• What the task requires
Line by line, print the records exactly as they are, dropping the pictures.

(Saved entries)
========================

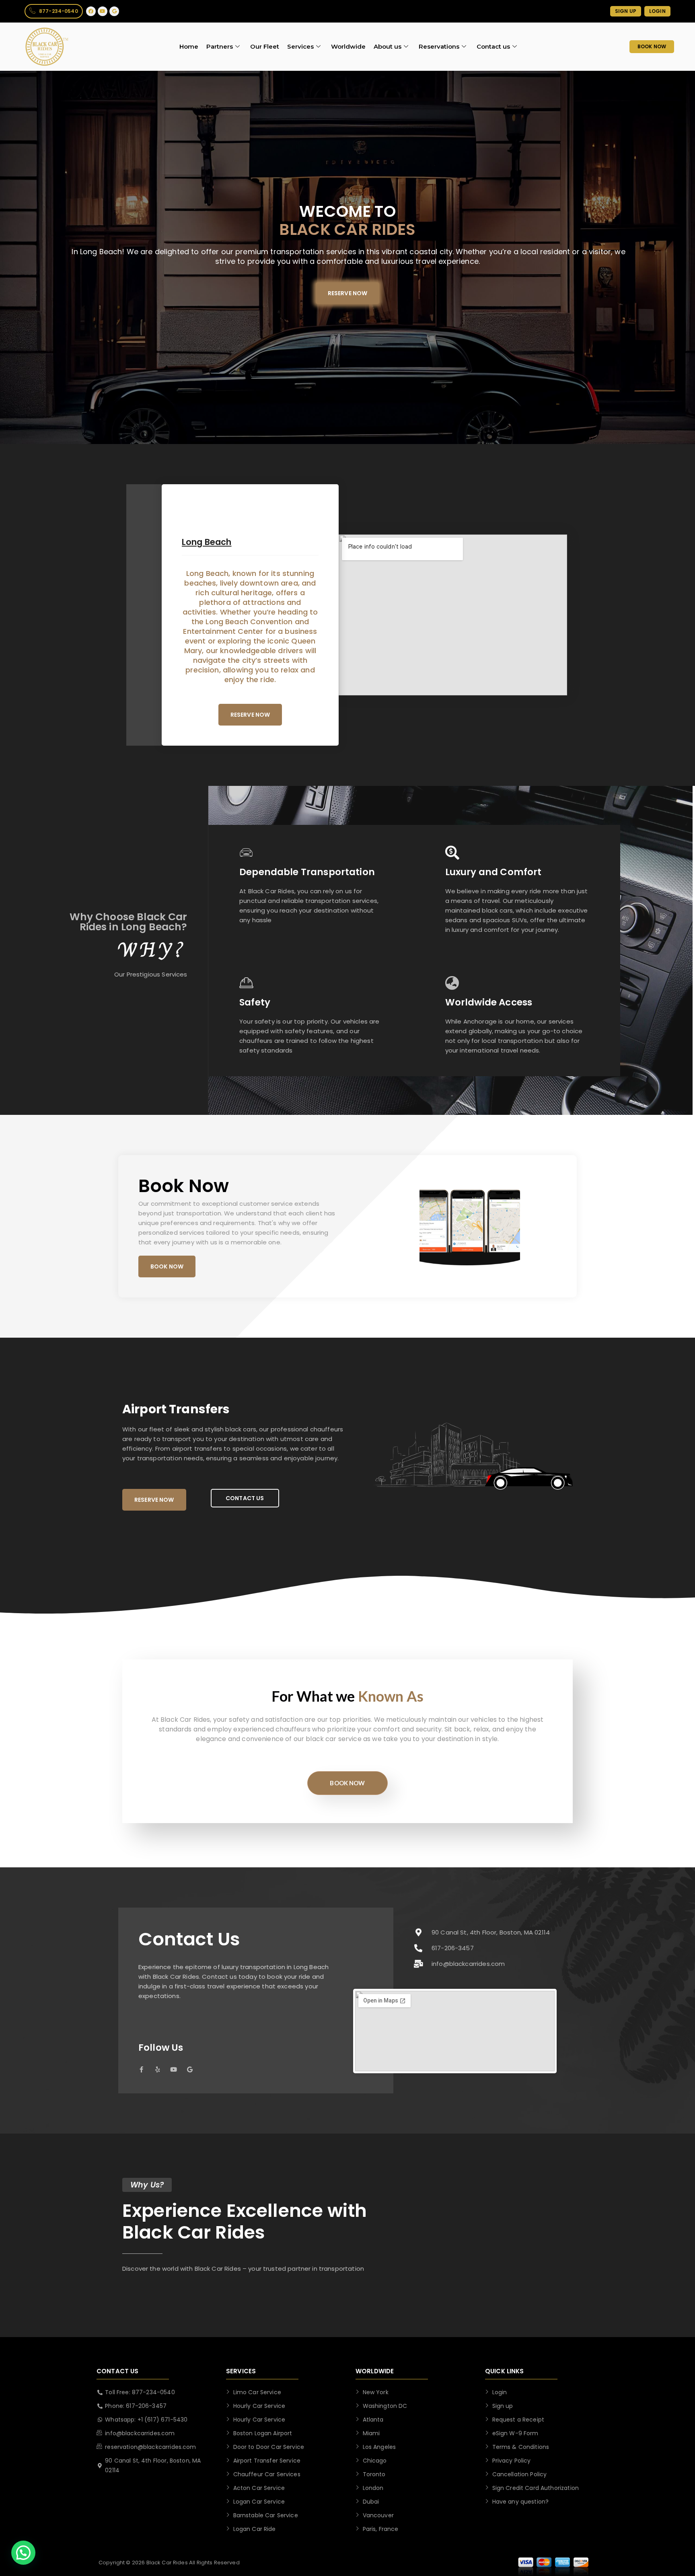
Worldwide (348, 46)
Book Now (347, 1783)
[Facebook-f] (141, 2069)
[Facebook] (91, 11)
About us (387, 46)
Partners (219, 46)
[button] (23, 2553)
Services (300, 46)
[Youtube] (102, 11)
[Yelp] (157, 2069)
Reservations (439, 46)
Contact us (493, 46)
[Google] (114, 11)
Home (188, 46)
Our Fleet (264, 46)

========================

• Response
Worldwide (348, 46)
Book Now (347, 1783)
[Facebook-f] (141, 2069)
[Facebook] (91, 11)
About us (387, 46)
Partners (219, 46)
[button] (23, 2553)
Services (300, 46)
[Youtube] (102, 11)
[Yelp] (157, 2069)
Reservations (439, 46)
Contact us (493, 46)
[Google] (114, 11)
Home (188, 46)
Our Fleet (264, 46)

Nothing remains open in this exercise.